Ibu-ibu itu duduk melingkar. Beralaskan tikar. Mereka mengidentifikasi bahan pangan lokal yang sudah disiapkan dalam dua lembar kertas. Masih ada, lenyap, atau susah didapat. Tertulis di dalamnya, 25 jenis daun, 32 jenis buah, 25 jenis rempah, 6 jenis batang-batangan, 4 jenis umbut, 7 jenis umbi, 2 jenis pakis, dan 54 jenis ikan sungai. Baik dari hasil budi daya maupun yang tumbuh di hutan, rawa, dan pekarangan.
“Untuk saat ini, 80 persen bahan pangan lokal yang tertulis ini masih ada,” ucap Rusmidah, perwakilan dari Kelurahan Mungku Baru. Meski sejauh ini bahan pangan masih melimpah, mereka bukan tanpa masalah. Faktor iklim, cara pengolahan, kesuburan tanah, lokasi, serta sarana dan prasarana menjadi keluhan mereka. Adanya perkebunan sawit dan pembalakan membuat hutan di sekitar permukiman makin sempit. Belum lagi pertambangan emas liar di sepanjang sungai yang cukup mengganggu habitat ikan lokal.
“Salah satu yang sulit di sini, ya lahan untuk menanam padi. Karena ajaran leluhur, kalau mau menanam padi, suku Dayak harus membuka lahan dulu dengan membakar, biar tanahnya subur. Sekarang ini, kalau mau bakar lahan, malah ditangkap,” tambah Hermedi.
“Semua jenis umbut, ikan, daun-daunan untuk sayur masih tersedia,” timpal Maria.
Kejelian ibu-ibu mencari sumber pangan lokal juga diimbangi kemahiran mereka dalam mengolahnya menjadi masakan. Maria, Murid, Titi, Musni, dan Suzana unjuk gigi dalam memasak dengan mengandalkan bahan pangan lokal. Di antaranya, daun kunyit, daun jahe, singkah potok atau kecombrang, dan daun kalapimping yang bentuknya mirip daun kedondong. Lalu ada ikan baung dan haruan. “Kami akan memasak karundam dan lawas humbang,” ucapnya.
Sedikit digambarkan, karundam itu diolah dari bahan ikan haruan yang sudah difermentasi selama enam jam. Lalu diolah dengan bumbu halus seperti bawang putih, bawang merah, jahe, singkah potok, serai, daun taya, serta daun kalapimping yang rasanya asam.
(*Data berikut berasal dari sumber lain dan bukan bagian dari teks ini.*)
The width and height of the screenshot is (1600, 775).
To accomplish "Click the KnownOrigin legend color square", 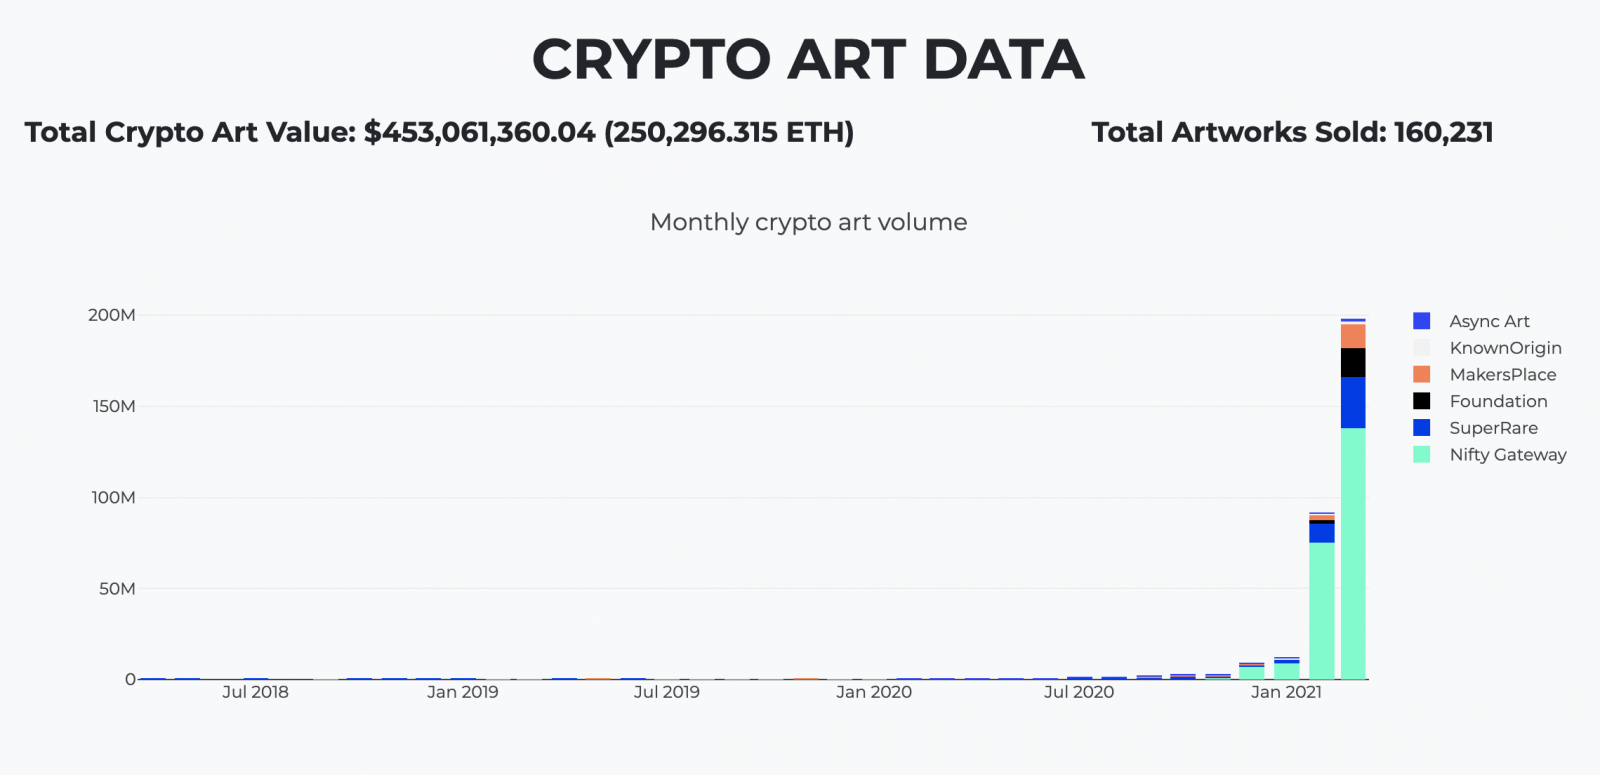I will pos(1421,348).
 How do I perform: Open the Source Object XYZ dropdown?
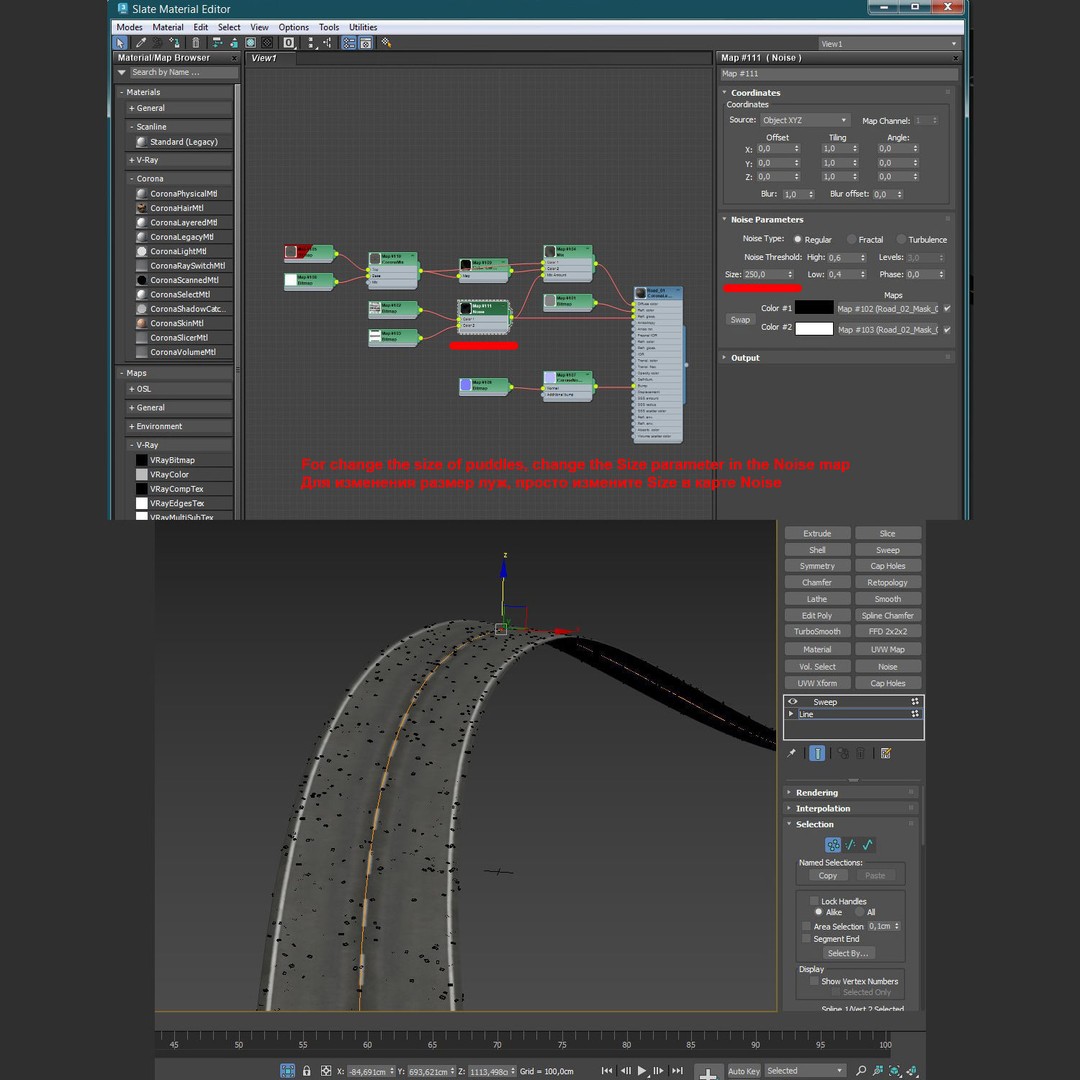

Untuk lawas humbang, mereka menggunakan ikan baung, diolah dengan bumbu serupa dan dimasukkan ke bambu sebelum dibakar.
Mereka berlima tampak sedikit tegang saat memasak di depan chef Ragil, yang sudah masak masai dalam dunia kuliner. Suasana mulai cair ketika chef Ragil meminta mereka untuk menikmati setiap proses memasak dan percaya diri.
Setelah mendengar ucapan itu, para ibu rumah tangga itu pun mulai memainkan peran masing-masing bak orkestra.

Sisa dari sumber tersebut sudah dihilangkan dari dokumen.